## What to work on
Please turn the lines starting at the one containing "Viewport: 600px width, 493px height." and ending at the one containing "Looking at the screenshot, I should [40, 83]." into a Markdown table with the columns No. and Line, leaving out blank lines.

## Source data
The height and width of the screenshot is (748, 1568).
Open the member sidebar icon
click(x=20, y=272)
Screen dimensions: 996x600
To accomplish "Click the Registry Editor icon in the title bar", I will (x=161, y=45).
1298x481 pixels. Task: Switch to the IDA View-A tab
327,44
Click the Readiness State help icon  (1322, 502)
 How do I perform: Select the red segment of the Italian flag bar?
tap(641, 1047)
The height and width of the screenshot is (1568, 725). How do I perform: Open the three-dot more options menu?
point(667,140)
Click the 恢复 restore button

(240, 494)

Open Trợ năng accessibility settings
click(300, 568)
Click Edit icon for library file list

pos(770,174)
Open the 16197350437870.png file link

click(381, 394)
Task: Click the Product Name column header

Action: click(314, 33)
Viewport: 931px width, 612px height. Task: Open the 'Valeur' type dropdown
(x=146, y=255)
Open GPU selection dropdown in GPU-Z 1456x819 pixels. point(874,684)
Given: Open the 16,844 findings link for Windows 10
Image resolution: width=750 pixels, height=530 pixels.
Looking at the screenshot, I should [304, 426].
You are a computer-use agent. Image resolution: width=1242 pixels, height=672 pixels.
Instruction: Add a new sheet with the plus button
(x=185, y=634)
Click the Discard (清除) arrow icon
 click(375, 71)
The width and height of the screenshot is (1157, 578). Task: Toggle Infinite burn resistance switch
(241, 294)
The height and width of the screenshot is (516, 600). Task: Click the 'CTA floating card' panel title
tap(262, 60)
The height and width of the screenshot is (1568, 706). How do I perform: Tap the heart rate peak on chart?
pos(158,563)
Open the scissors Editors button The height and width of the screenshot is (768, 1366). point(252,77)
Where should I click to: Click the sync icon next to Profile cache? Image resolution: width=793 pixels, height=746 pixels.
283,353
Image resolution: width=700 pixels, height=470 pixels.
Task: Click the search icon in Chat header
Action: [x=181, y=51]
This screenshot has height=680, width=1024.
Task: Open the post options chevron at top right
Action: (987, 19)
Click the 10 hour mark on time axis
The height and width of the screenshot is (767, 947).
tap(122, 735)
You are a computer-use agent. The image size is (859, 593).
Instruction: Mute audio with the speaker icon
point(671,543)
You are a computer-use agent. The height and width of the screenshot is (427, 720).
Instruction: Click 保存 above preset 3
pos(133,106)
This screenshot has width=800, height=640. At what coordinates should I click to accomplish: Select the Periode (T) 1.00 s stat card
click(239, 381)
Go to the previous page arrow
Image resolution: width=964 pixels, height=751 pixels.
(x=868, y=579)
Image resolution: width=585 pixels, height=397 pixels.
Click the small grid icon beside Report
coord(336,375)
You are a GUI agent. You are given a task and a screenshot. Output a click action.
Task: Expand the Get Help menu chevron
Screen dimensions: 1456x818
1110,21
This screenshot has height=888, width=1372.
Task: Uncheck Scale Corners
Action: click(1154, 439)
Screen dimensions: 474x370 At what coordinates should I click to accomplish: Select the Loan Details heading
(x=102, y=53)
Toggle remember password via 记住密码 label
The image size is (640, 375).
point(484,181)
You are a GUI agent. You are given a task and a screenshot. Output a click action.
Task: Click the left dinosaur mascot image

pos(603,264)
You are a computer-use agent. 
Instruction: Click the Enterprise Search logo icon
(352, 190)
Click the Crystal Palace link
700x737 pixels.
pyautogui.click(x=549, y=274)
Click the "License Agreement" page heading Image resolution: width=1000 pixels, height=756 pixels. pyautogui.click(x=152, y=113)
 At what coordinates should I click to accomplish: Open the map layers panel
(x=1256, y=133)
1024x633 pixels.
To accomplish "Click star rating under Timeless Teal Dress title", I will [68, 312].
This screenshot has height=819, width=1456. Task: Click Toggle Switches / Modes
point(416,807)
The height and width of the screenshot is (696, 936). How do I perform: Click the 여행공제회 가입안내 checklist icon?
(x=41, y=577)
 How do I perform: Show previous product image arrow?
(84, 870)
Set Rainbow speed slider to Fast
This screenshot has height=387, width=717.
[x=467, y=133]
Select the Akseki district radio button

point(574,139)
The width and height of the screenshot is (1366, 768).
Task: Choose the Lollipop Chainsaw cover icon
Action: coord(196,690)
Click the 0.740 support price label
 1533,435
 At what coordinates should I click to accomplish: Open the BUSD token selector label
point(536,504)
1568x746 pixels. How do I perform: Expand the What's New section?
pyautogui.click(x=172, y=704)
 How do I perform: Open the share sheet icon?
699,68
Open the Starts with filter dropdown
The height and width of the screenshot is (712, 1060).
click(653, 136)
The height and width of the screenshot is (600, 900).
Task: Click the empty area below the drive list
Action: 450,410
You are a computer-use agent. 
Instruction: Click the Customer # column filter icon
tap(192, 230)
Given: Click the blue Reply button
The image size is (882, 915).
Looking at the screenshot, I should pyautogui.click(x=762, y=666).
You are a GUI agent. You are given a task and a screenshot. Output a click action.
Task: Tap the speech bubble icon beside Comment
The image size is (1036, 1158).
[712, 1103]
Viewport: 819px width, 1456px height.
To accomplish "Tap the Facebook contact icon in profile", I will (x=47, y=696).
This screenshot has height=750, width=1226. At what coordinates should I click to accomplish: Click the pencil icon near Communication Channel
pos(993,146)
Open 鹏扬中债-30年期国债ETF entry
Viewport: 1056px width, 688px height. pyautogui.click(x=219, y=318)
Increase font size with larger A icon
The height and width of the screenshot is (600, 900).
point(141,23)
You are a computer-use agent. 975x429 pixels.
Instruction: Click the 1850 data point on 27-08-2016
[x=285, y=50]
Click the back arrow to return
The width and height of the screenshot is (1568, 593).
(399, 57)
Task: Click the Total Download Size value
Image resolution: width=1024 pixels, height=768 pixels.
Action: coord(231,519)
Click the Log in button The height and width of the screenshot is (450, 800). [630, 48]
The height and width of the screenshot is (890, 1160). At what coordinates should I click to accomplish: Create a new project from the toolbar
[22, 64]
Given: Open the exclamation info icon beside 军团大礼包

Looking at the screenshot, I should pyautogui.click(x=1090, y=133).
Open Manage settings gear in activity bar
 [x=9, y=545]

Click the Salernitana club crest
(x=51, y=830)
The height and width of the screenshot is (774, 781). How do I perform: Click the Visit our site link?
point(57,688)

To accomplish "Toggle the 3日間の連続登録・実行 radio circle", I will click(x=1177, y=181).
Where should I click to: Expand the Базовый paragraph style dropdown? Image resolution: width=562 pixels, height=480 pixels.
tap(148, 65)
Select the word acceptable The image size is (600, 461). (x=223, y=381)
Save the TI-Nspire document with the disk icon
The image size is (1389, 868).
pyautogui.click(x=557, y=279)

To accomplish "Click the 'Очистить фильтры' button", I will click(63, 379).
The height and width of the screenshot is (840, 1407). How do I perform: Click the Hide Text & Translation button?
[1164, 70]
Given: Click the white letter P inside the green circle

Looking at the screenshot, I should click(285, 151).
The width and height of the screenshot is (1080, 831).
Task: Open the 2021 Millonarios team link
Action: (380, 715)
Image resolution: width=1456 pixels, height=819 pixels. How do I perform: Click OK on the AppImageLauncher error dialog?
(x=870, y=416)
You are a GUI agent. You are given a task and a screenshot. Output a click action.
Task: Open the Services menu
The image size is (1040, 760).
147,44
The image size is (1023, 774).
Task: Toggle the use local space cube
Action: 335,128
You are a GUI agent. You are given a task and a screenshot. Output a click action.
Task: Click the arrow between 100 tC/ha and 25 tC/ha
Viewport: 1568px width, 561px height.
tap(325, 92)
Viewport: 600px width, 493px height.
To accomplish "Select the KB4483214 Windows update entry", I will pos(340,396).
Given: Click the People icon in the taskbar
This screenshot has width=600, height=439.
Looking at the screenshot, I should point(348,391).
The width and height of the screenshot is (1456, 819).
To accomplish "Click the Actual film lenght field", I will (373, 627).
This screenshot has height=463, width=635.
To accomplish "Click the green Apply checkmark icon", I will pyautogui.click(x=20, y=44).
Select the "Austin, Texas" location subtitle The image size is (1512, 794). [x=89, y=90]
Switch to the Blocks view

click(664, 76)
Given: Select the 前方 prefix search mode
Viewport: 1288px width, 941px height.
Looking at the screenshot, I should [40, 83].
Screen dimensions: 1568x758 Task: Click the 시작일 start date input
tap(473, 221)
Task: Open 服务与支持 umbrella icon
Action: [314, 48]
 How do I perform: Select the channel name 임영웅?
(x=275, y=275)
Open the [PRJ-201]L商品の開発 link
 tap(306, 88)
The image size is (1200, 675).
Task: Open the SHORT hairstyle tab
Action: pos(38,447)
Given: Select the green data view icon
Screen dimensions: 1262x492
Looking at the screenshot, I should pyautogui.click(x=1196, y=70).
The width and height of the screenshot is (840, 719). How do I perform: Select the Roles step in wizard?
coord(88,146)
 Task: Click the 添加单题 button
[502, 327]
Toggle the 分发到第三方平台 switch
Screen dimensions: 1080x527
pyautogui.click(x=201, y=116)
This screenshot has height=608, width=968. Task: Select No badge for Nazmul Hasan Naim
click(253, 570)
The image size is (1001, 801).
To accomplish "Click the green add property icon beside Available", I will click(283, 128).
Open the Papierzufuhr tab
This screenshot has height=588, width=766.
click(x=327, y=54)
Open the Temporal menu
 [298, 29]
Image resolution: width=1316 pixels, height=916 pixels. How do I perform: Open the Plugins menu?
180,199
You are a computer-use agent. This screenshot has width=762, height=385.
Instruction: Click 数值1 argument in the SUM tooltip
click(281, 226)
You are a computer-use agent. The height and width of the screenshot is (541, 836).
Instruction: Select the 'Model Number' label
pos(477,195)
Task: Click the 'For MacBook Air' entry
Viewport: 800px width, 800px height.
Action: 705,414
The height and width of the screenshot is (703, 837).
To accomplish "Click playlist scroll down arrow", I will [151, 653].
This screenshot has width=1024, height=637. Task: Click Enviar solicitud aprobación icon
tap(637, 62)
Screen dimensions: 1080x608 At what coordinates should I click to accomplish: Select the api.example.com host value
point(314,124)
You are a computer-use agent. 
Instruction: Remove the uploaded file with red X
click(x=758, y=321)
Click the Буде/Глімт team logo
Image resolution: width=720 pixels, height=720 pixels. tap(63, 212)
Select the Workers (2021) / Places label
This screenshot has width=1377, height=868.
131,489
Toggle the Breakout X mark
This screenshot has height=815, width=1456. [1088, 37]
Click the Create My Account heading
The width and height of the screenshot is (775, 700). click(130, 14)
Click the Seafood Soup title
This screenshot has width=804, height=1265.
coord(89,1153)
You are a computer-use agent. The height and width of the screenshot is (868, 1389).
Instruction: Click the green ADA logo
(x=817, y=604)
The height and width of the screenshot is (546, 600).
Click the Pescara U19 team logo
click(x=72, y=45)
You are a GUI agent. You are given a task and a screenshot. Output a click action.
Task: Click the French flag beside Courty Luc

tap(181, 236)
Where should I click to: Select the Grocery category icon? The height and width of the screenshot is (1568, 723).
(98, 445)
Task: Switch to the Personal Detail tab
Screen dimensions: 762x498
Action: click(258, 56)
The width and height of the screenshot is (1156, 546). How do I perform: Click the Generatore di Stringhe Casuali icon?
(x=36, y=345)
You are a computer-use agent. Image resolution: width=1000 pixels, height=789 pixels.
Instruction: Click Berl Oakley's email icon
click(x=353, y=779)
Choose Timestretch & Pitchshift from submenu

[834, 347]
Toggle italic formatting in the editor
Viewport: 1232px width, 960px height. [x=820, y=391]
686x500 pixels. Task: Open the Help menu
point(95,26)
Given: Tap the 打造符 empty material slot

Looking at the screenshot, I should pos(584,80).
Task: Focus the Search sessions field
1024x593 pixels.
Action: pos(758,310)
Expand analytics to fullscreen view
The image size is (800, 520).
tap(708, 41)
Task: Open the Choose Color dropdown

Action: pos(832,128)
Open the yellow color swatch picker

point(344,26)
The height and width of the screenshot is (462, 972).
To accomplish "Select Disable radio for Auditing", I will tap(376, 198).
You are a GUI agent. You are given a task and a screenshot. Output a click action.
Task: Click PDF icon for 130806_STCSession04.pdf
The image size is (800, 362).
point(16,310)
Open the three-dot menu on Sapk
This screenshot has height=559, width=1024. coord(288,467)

## Completed exercise
| No. | Line |
|---|---|
| 1 | Viewport: 600px width, 493px height. |
| 2 | To accomplish "Select the KB4483214 Windows update entry", I will pos(340,396). |
| 3 | Given: Click the People icon in the taskbar |
| 4 | This screenshot has width=600, height=439. |
| 5 | Looking at the screenshot, I should point(348,391). |
| 6 | The width and height of the screenshot is (1456, 819). |
| 7 | To accomplish "Click the Actual film lenght field", I will (373, 627). |
| 8 | This screenshot has height=463, width=635. |
| 9 | To accomplish "Click the green Apply checkmark icon", I will pyautogui.click(x=20, y=44). |
| 10 | Select the "Austin, Texas" location subtitle The image size is (1512, 794). [x=89, y=90] |
| 11 | Switch to the Blocks view |
| 12 | click(664, 76) |
| 13 | Given: Select the 前方 prefix search mode |
| 14 | Viewport: 1288px width, 941px height. |
| 15 | Looking at the screenshot, I should [40, 83]. |